On Jan. 29, two days after Holocaust Remembrance Day, a kosher market and a nearby kosher bakery were vandalized.
The next day, a Sunday, found yellow swastikas spray-painted on the Friends of Refugees of Eastern Europe, or F.R.E.E., synagogue and a nearby private Jewish high school. Later that night, only blocks away, an Orthodox Jewish man was jumped and beaten on his way to a different shul, where he reported the attack.
Chicago police showed up the next day with Mayor Lori Lightfoot for a press conference announcing the arrest of the man who sprayed the swastikas, 39-year-old Shahid Hussain, now being held on a $250,000 bond on four counts of hate crimes and criminal damage.
Police came back again the next day to investigate the harassment of a man by three persons as he parked his car at a shul, and later smashed some of the car’s windows.
During 2021 and so far in 2022 the Anti-Defamation League tracker counted nine specifically antisemitic incidents within Chicago, five in West Rogers Park in three months. Statewide, Illinois saw a 350% increase in antisemitic incidents between 2016 and 2020, contributing to a sense of unease.
“What makes the situation in West Rogers Park unique is the number of incidents in a short period of time,” said David Goldenberg, ADL midwest regional director. “And the Orthodox are targeted disproportionately.”
Goldenberg said an area like West Rogers Park is a “flash point” because its residents are more visibly Jewish.
The surge of events in the neighborhood prompted Yinam Cohen, Israel’s consul general in the Midwest, to join Deborah Silverstein, the local Chicago City Council member, to visit each incident site on Feb. 14. Cohen told the assembled media he was there to “deliver the message that the consulate is not just a representative of Israel, but also a part of the community.”
West Rogers Park is a densely-populated, diverse neighborhood of approximately 77,000 people,with a large, increasingly Orthodox, Jewish population. There are a dozen or more private Jewish day and high schools and some 30 synagoguesfrom Reform to Orthodox.

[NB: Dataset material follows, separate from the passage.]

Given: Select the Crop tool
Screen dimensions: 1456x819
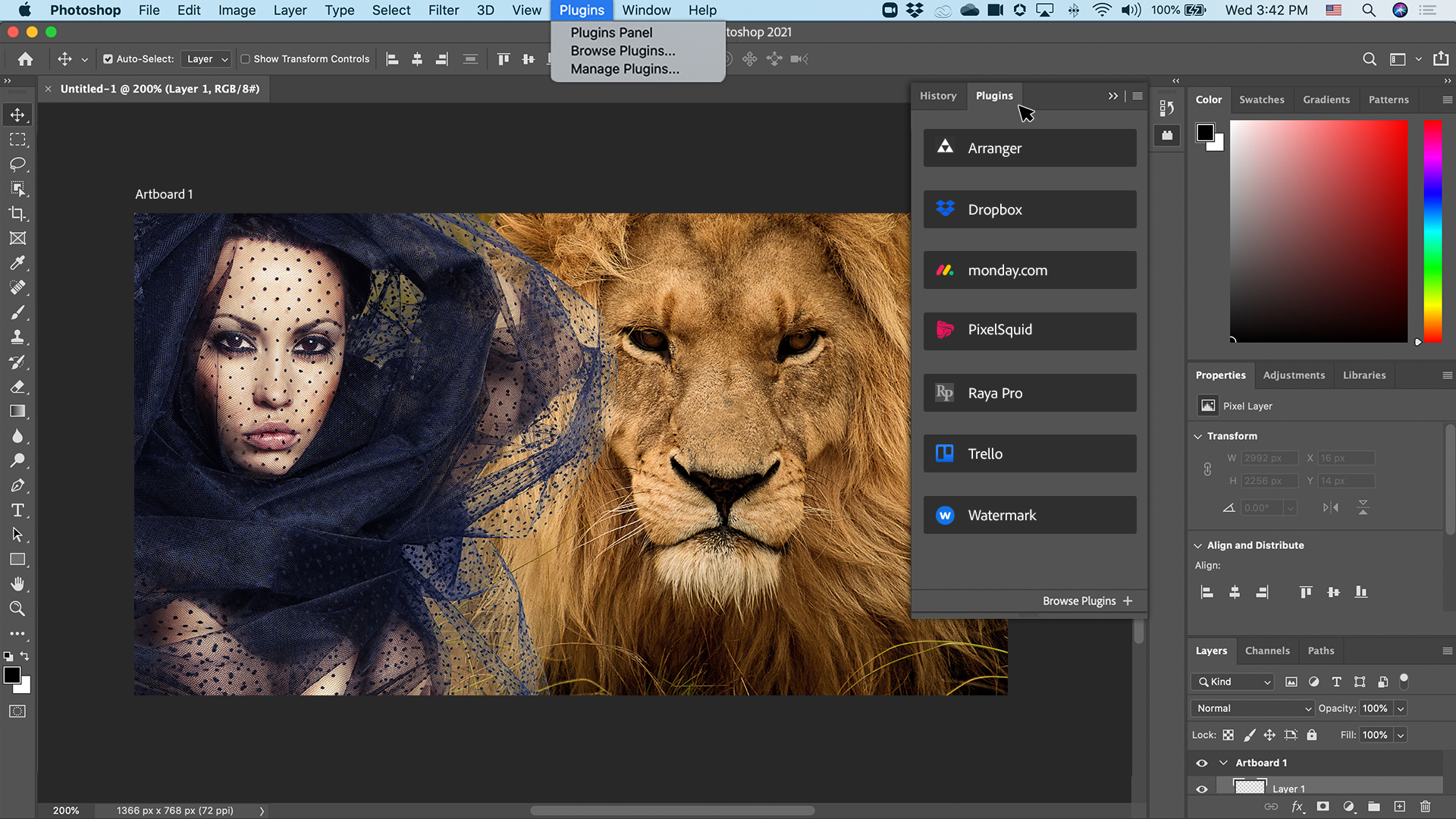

Devon Avenue is the vibrant expression of the neighborhood’s diversity. Restaurants offer cuisines from India, Pakistan, Nepal, China, Lebanon and other Middle Eastern countries, including the halal Burger Boys.

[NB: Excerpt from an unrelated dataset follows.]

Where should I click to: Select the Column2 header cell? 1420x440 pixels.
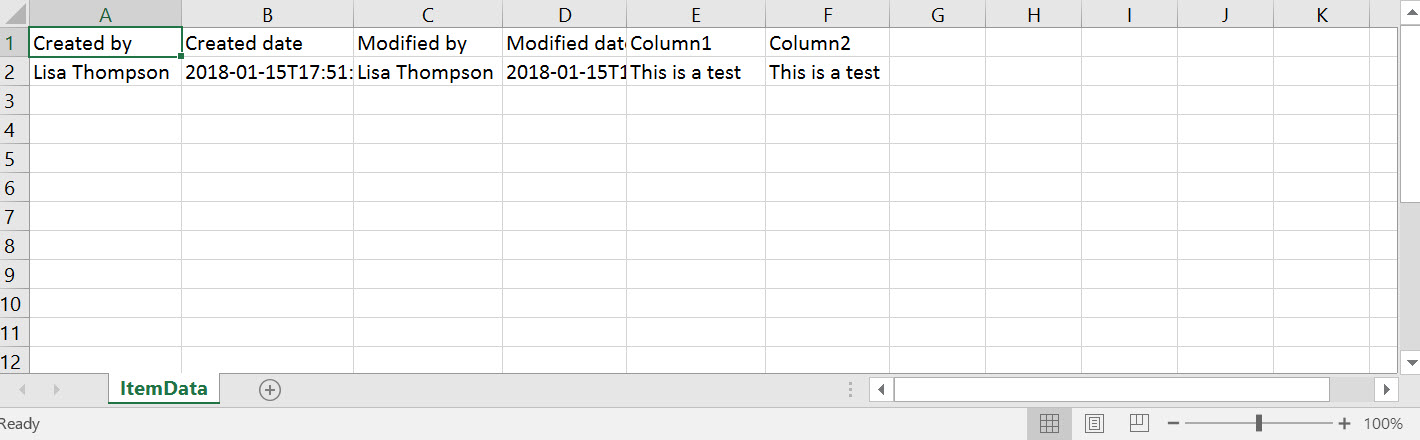pyautogui.click(x=828, y=43)
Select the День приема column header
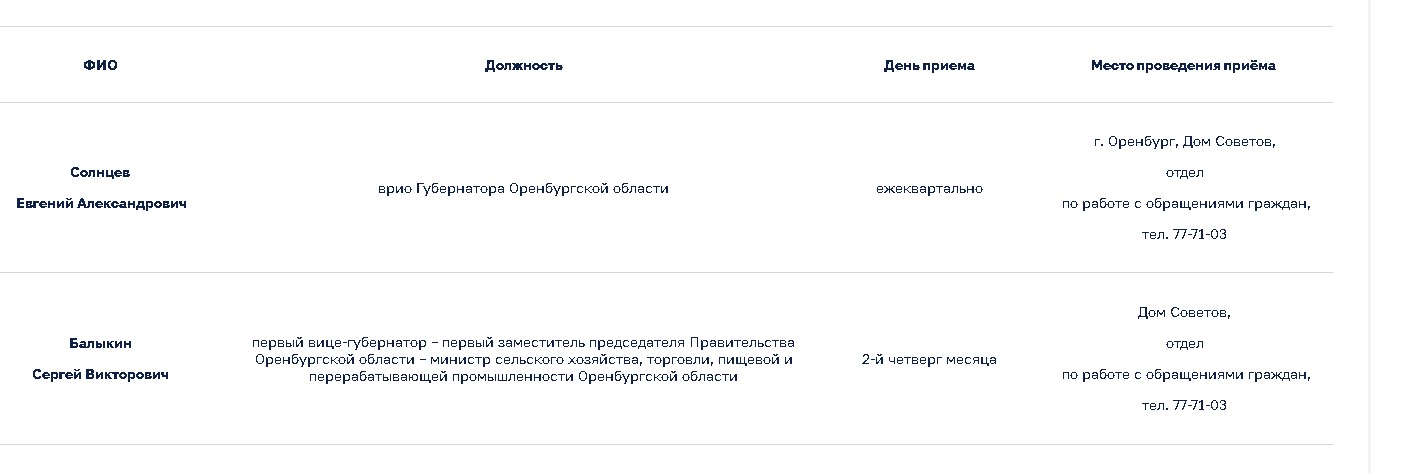The height and width of the screenshot is (473, 1405). click(x=928, y=66)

But it’s been the Jewish businesses and institutions facing the attacks.
Whatever may come for West Rogers Park as Purim approaches, Silverstein said the neighborhood is ready. Having represented the area for 11 years, she can recall when shuls, churches, and mosques disregarded security.
“Unfortunately,” she said, “it’s a necessary practice today. But the community is positively together against hate.”
She credited the Chicago Police Department with its response as well.
“Whether it’s Shabbos or any other holiday of any kind,” she said, “we have extra police patrols. They’re visible, they know the community, and they’re responsive.”
To Bruce Robbins, the increased security and the attacks that make it necessary are discouraging signs of the times.
“I may not be going to temple for Purim,” he said, “but some of my neighbors are. They shouldn’t feel threatened while expressing who they are and what they believe.”